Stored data
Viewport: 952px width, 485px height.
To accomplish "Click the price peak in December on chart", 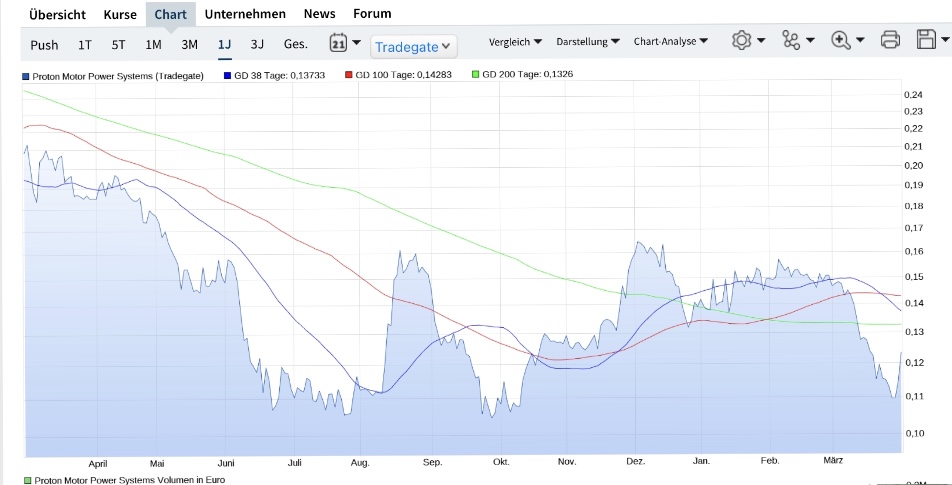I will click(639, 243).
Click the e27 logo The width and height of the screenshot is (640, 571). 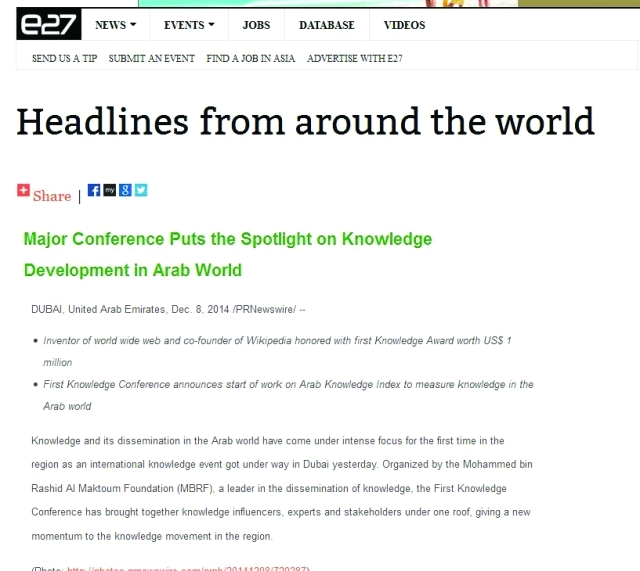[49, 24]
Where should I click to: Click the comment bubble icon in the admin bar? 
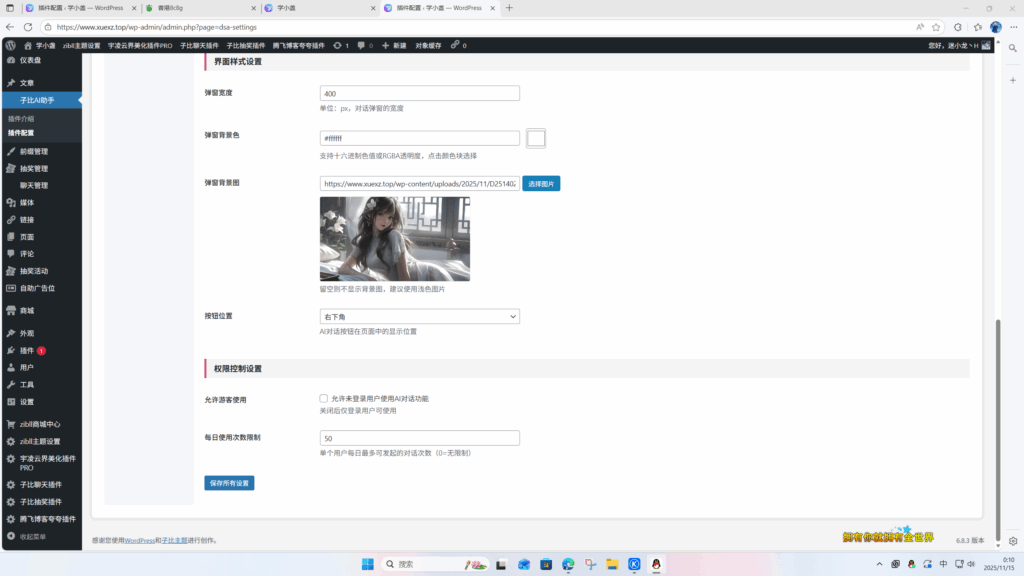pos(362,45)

TASK BRIEF
Each line from the one with "Where should I" through the end of the entries should be reproduced exactly. Leave out the pictures.

TASK RESPONSE
Where should I click to: Click the comment bubble icon in the admin bar? 
pos(362,45)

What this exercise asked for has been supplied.